Existing online learning experiences lack the social dimension that characterizes learning in the real world. This social dimension extends beyond the traditional classroom into the university's common areas where learners build knowledge and understanding through serendipitous and collaborative exchanges both within and across traditional subject area boundaries. A next generation virtual learning environment (VLE) can address the limitations of current online systems by providing a richer social context for online learning. We describe the end-user properties of … VLE that fosters dynamic group learning experiences and the development of communities of practice. This proposed VLE provides the capacity to merge the institutional infrastructure for academic computing, enterprise-level networks, Squeak/Croquet-based content authoring, and the educational principles of constructivist pedagogy.

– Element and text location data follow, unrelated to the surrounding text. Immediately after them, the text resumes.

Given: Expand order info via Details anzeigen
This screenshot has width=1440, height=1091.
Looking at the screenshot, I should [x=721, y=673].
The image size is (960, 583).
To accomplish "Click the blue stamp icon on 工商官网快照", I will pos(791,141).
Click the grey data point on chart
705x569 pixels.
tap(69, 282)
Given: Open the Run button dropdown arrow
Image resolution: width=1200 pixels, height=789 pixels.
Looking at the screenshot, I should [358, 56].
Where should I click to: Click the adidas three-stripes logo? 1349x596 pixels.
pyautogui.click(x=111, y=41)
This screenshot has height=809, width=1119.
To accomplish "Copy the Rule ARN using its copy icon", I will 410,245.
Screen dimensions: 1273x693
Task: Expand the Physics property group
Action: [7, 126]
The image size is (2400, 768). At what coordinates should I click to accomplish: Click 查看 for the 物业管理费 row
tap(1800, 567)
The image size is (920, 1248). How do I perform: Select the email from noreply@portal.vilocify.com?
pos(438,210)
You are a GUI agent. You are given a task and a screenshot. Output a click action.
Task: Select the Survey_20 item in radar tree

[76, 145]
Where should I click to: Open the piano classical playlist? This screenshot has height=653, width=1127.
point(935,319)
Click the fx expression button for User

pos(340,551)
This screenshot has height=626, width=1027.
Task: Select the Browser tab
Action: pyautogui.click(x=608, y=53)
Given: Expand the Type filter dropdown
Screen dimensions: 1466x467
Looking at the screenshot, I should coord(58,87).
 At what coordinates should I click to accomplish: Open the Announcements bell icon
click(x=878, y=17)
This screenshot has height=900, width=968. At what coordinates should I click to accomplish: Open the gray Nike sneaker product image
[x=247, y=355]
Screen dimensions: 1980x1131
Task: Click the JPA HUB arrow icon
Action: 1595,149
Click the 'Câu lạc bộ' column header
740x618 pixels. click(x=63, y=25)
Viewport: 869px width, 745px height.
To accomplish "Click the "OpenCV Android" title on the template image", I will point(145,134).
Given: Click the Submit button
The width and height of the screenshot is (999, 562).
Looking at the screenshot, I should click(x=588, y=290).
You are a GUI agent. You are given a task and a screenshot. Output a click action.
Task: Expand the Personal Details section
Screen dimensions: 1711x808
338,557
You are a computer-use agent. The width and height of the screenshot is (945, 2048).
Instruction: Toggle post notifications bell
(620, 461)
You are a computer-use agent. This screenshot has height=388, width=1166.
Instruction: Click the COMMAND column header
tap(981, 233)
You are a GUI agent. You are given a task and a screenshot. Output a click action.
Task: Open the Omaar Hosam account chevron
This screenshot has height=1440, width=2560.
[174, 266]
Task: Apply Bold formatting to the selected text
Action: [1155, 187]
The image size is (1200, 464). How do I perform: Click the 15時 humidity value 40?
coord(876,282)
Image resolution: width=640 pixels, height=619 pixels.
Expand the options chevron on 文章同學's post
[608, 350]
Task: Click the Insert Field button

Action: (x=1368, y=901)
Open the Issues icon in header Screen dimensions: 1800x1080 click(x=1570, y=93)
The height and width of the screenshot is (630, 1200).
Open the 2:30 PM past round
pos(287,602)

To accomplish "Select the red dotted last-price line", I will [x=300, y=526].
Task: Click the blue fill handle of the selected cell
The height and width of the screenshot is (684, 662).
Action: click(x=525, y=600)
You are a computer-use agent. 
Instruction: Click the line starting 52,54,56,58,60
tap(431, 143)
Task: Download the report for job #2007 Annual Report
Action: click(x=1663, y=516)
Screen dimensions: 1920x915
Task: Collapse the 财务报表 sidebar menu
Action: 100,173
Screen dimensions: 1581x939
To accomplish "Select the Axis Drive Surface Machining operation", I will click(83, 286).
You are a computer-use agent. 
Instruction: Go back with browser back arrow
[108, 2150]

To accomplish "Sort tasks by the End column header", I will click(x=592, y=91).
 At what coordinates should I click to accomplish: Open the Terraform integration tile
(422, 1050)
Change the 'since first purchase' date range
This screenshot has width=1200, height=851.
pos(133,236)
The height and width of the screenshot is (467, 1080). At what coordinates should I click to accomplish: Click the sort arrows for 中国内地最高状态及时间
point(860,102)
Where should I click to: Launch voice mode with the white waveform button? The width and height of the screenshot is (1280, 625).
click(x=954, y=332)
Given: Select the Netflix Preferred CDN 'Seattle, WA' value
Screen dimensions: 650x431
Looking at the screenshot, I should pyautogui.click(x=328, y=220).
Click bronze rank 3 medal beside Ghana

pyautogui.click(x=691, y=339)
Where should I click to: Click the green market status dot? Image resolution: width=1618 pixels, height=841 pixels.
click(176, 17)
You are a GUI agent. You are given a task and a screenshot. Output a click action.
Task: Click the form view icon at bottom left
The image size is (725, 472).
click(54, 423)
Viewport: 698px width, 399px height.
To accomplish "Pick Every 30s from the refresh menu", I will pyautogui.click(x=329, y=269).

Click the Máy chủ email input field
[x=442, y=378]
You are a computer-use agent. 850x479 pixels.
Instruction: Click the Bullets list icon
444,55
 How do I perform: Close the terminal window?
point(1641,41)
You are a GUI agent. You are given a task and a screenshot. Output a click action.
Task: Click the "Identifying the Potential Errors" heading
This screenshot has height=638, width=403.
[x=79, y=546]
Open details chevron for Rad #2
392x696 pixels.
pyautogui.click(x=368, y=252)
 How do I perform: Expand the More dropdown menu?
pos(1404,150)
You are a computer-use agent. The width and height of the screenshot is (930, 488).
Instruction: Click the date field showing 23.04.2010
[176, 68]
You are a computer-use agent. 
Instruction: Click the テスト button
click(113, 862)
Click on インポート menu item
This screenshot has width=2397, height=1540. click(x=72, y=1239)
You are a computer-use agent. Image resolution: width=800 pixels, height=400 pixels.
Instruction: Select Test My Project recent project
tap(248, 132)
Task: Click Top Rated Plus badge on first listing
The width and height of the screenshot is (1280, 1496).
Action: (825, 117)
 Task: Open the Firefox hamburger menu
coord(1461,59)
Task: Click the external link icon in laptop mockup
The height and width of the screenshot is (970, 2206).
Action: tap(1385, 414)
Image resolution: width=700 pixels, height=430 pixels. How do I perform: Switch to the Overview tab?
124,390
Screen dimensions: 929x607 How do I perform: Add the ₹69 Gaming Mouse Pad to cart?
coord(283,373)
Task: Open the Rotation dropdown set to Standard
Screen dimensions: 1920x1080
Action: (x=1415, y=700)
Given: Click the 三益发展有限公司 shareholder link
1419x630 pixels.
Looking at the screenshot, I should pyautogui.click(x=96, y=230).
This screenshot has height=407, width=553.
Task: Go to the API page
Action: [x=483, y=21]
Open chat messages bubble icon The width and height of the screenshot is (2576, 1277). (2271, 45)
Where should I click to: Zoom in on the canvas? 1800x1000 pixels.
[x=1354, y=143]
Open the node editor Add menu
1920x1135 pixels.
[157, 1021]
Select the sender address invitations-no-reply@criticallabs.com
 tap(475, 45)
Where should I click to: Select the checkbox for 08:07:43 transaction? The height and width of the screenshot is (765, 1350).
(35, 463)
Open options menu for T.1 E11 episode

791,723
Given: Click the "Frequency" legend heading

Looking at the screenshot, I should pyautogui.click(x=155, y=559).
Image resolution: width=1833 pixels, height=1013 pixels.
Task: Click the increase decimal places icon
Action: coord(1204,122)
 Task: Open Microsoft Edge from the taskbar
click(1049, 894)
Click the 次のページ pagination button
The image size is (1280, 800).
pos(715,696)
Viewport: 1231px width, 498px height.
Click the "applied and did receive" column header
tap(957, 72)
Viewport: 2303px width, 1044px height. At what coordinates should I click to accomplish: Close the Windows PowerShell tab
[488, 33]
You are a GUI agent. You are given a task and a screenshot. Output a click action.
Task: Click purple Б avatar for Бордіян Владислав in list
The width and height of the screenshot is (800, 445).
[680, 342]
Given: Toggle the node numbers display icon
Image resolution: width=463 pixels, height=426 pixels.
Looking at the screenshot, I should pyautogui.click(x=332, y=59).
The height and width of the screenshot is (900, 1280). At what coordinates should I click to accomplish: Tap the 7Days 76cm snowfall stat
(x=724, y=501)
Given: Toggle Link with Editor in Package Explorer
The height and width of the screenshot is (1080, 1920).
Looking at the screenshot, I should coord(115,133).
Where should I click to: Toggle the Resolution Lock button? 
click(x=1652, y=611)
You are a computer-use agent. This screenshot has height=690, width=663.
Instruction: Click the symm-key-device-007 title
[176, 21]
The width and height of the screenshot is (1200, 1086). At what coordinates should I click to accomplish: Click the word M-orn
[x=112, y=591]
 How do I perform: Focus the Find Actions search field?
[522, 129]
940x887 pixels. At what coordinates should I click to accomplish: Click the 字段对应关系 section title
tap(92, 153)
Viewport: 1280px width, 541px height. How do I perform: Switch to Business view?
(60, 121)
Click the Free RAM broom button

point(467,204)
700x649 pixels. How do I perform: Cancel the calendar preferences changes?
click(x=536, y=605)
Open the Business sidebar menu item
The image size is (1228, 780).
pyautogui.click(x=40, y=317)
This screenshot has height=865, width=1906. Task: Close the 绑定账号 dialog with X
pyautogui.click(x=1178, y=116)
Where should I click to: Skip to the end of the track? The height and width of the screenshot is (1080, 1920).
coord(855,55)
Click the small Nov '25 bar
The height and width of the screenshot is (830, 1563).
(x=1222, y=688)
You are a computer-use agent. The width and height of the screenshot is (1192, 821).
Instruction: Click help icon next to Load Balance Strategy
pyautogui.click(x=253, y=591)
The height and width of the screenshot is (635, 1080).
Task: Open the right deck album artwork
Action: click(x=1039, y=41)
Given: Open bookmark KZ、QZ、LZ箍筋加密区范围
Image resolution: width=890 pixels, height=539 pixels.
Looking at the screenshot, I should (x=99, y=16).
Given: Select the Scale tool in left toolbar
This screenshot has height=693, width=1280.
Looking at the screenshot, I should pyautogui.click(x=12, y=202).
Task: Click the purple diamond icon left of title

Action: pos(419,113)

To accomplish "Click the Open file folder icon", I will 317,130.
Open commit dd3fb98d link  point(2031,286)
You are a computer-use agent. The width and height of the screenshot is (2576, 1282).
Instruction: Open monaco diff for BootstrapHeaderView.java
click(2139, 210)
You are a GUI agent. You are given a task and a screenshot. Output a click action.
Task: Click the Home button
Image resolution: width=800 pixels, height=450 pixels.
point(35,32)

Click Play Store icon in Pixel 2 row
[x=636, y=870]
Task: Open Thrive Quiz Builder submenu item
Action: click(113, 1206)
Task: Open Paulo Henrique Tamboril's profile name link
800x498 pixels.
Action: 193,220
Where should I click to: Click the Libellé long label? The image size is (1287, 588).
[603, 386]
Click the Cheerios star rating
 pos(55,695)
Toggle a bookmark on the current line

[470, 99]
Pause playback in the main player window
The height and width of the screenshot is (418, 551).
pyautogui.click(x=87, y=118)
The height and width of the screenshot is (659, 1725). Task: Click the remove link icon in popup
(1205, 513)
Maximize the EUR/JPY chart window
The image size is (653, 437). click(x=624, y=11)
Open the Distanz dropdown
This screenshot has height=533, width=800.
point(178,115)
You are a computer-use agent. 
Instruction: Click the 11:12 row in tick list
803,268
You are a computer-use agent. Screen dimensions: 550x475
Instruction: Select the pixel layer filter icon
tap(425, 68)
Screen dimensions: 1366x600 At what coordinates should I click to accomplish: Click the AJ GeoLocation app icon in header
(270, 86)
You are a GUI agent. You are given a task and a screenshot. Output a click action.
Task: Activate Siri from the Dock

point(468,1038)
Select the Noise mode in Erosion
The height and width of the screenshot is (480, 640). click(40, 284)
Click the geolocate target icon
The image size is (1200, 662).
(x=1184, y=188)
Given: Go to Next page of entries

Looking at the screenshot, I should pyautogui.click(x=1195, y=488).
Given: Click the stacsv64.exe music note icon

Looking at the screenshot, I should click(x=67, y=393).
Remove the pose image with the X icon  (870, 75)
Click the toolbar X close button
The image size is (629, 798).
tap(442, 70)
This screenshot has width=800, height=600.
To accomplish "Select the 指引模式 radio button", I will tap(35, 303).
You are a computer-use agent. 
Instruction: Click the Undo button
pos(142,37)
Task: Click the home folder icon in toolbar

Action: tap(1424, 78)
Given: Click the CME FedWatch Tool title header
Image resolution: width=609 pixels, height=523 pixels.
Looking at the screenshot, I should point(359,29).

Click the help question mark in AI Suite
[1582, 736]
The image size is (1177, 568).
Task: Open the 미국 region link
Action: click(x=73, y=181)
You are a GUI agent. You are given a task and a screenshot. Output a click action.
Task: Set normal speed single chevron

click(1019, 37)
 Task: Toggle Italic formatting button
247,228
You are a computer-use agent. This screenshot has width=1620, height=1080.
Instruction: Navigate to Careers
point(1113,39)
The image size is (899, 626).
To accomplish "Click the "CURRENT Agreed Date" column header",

Or another model?And I will need a statement of openness, revised from this, which I’ve use regularly.
Most of the writing we all do for this course will end up on the wiki. Notes, notes on notes, my comments, more notes, group notes and projects. As the course progresses, you'll find that we can begin to link up these nodes, developing them into topics, and further developing topics over the semester and across semesters. The wiki becomes more valuable (to us, to the next group, and to whomever looks in) the more we develop topics over time.Writing the wiki is an integral part of this course and your learning for this course. As your notes progress, you will begin, I hope, to cross link to the notes and observations of others. University students and professors are now in the business of making their course work in progress available to those interested; it's another new rhetorical practice of digital space.
I would rather have students work in their own spaces, to set up and use their own PLEs, and then aggrgate their work by linking materials they are submitting for evaluation to a wikiname page. But that’s for later.
And, one final device for this design: A weekly update, in the form of a blog post or wiki page, as appropriate. Downes et al used these in a couple of cMOOCs I participted in, and they worked to highlight substantive work and directions for students. Much as a face to face lecture signals what the instructor sees as important, so the weekly highlights helps students define a focus.
because I’ve used this post to evaluate it. It has a few idiosyncrasies – and so it should! – in how it imports from the web to the draft, but those became useful quickly. It may be my machine, but Blogo doesn’t seem to be spell-checking. Minor, really. I’m looking forward to using it this semester.